Your Excellency is pleased to inform us, that the convention which was appointed to deliberate upon the constitution and frame of government for the United States of America, agreed upon by the late general convention, have concluded their sessions after having adopted and ratified the pro-posed plan. We have long been sensible of the imbecility of the confederation of the United States, and of the consequences of that imbecility, and therefore appointed delegates to the late general convention, for the sole and express purpose of revising the articles of confederation, and reporting to Congress and the several legislatures such alterations and provisions therein, as shall, when agreed to in Congress, and confirmed by the states, render the federal constitution adequate to the exigencies of government and the preservation of the union! If they had observed, and acted agreeably to their commission, no difficulty perhaps would have arisen from the numbers of a people spread over a vast extent of territory, containing such a great variety of soils, and under such extremes of climate, and with such different views and habits while they were so well united in that one object, we are fully persuaded that our national existence might in that way have been preserved with unanimity, tranquility and peace. We do not wish to be known to the world under any other appellation than that of the United States.

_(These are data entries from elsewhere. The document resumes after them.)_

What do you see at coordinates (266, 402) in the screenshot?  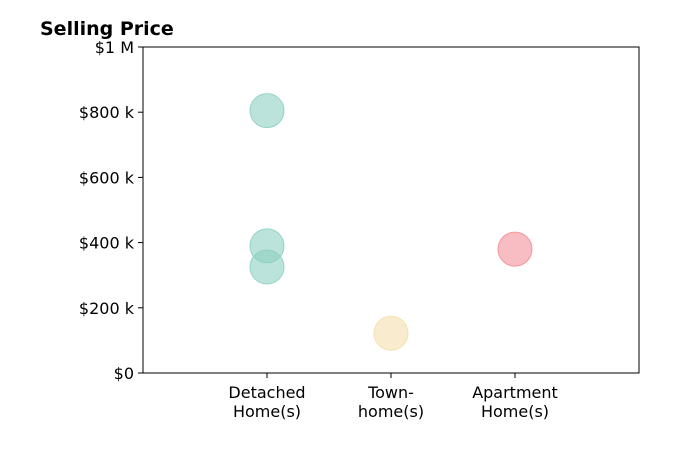 I see `x-tick-label: Detached Home(s)` at bounding box center [266, 402].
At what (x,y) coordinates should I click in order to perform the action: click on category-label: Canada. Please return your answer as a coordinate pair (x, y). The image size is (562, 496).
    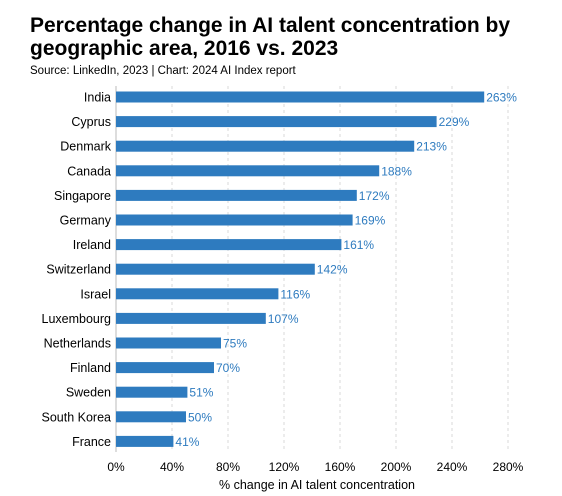
    Looking at the image, I should click on (89, 171).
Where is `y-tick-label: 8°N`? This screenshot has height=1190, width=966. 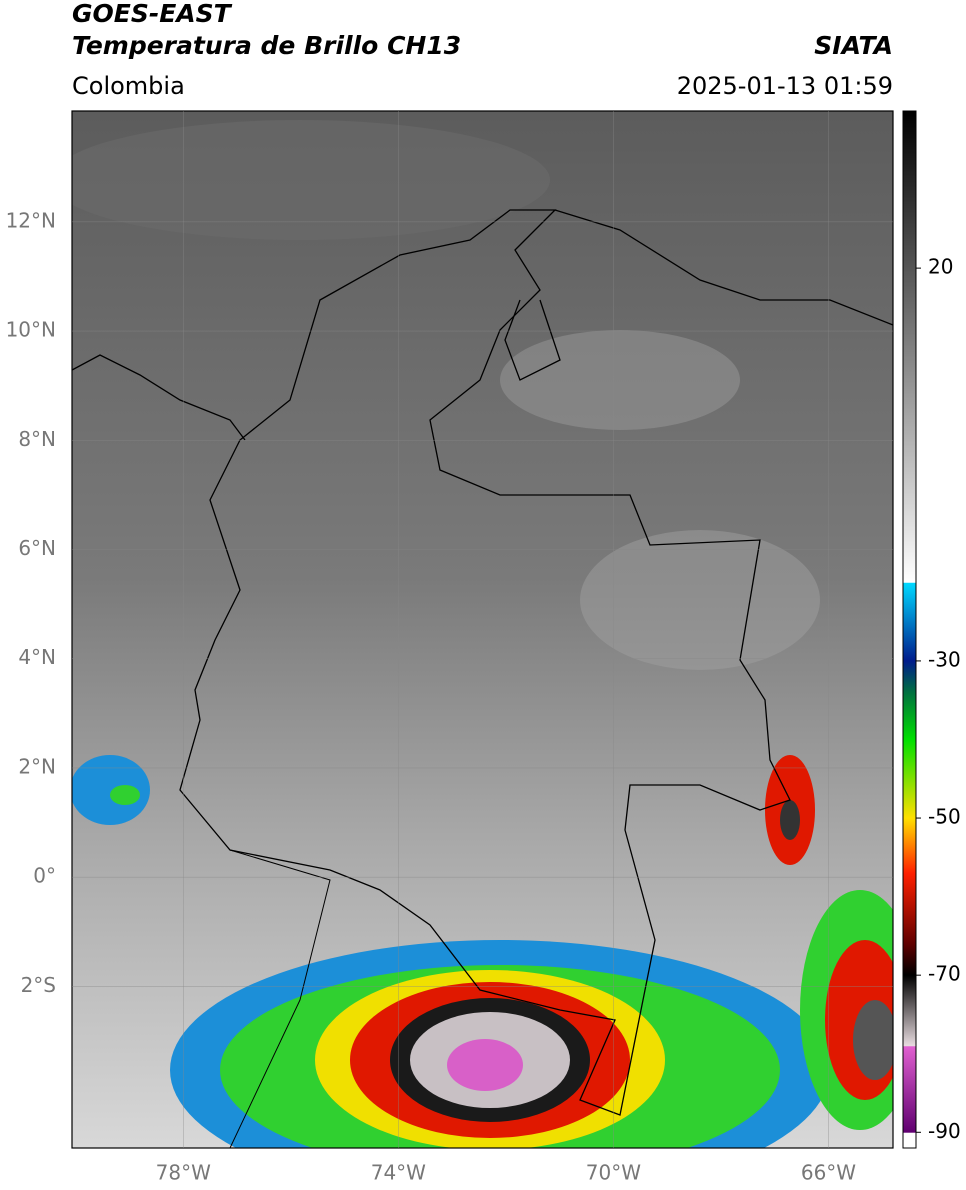 y-tick-label: 8°N is located at coordinates (37, 439).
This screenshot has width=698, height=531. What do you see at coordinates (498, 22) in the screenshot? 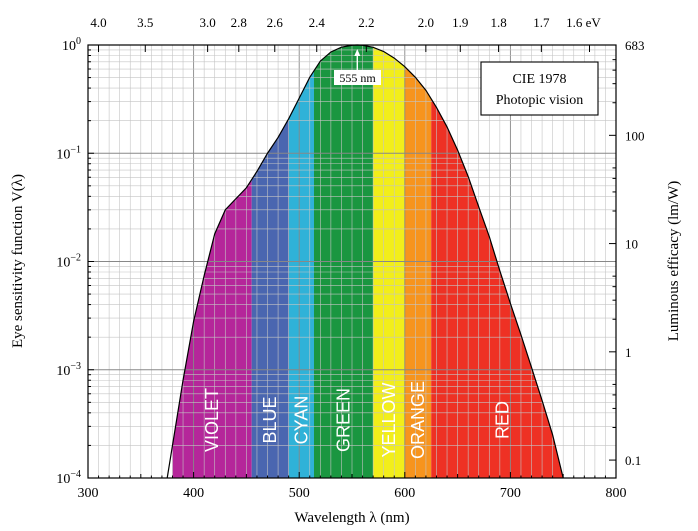
I see `top-tick-label: 1.8` at bounding box center [498, 22].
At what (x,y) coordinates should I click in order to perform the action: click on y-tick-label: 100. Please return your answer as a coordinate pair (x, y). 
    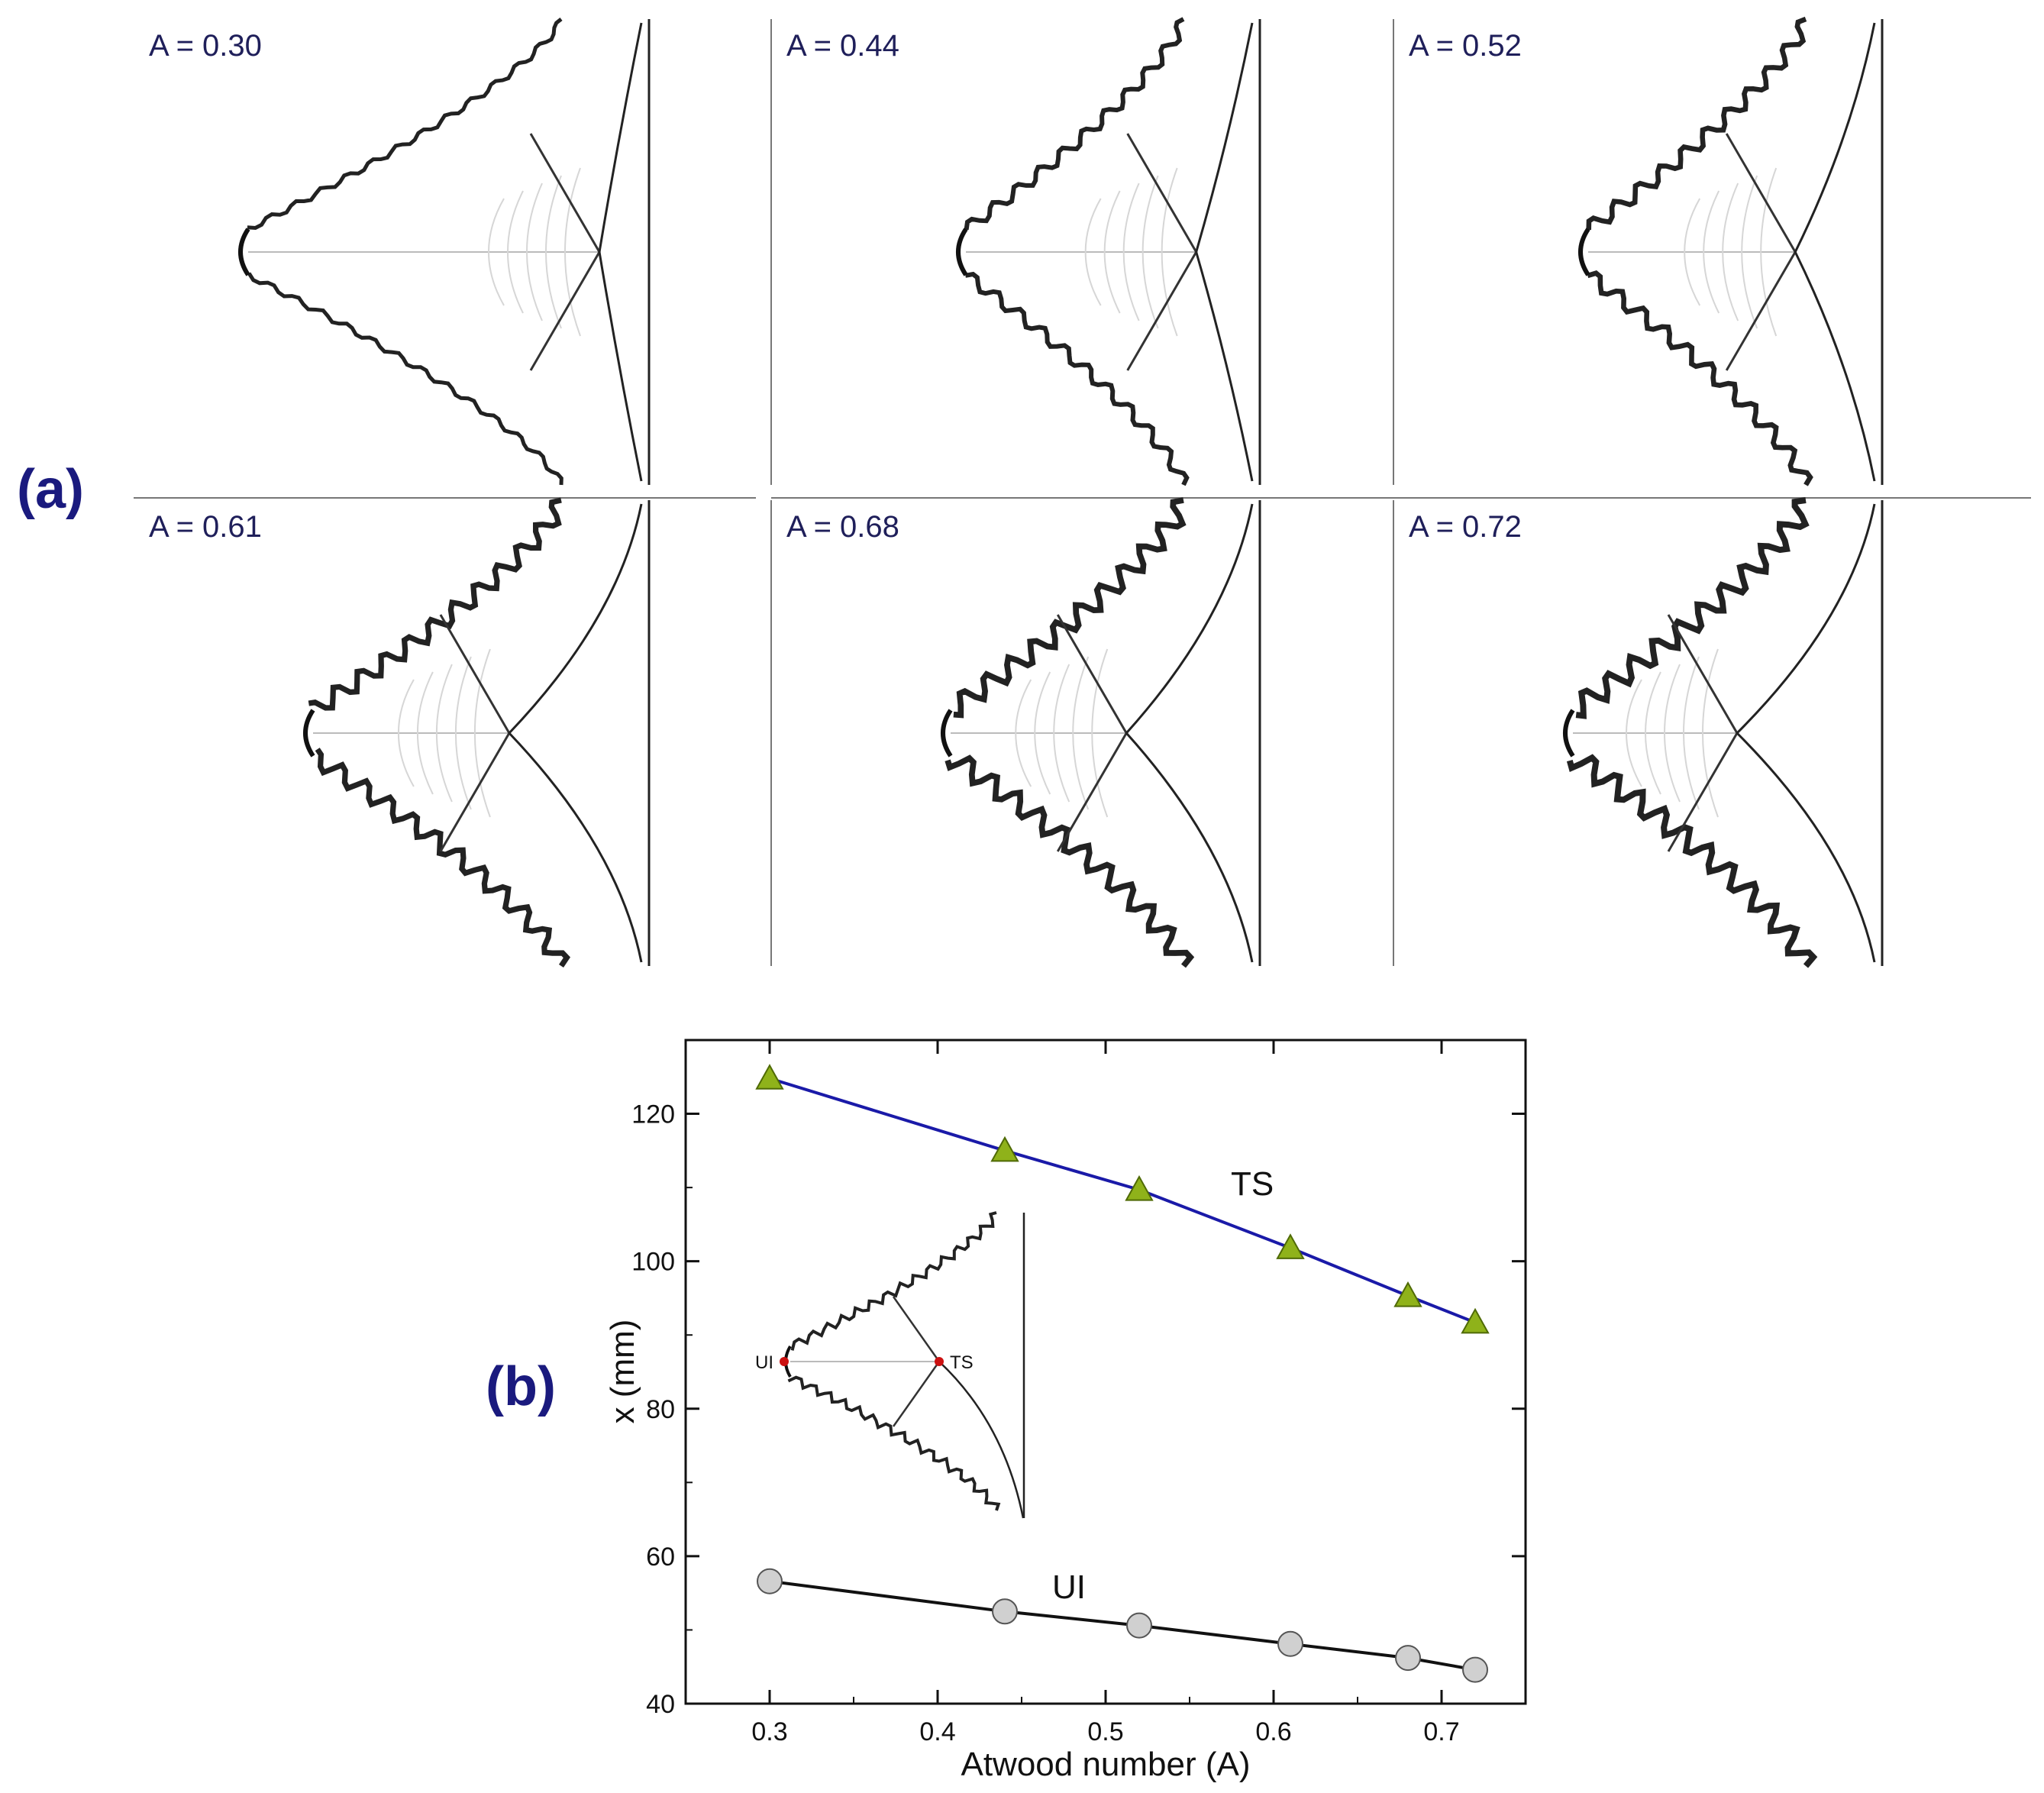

In confederation and union with our sister states, we have happily baffled the intrigues and defeated the force of Great-Britain, have supported the rights of mankind, and secured the freedom and independence of America. While we wish to preserve the union entire, and are fully sensible of the ill consequences of an interruption of it, we are sorry to differ from your Excellency in the mode of effecting the first and avoiding the last.–Every good government should have for its objects defence against external enemies, and the promotion of internal tranquility and happiness. While we suspend our opinion of the purity of intention, and of the great zeal for the interest and welfare with which the late convention assembled, we are in justice to our constituents constrained to say that the result of their deliberations does not seem well calculated for those valuable purposes. We shall, under this head, only add, that the rights and liberties of a great country should stand on firmer ground than that of mere probability. If the amendments proposed with the ratification of the late convention, had been made a condition of ratification, they would have gone some way, though not fully, to a conciliation of our minds to the system, but your Excellency will permit us to say, that, as they now
stand, they neither comport with the dignity or safety of the Common-wealth.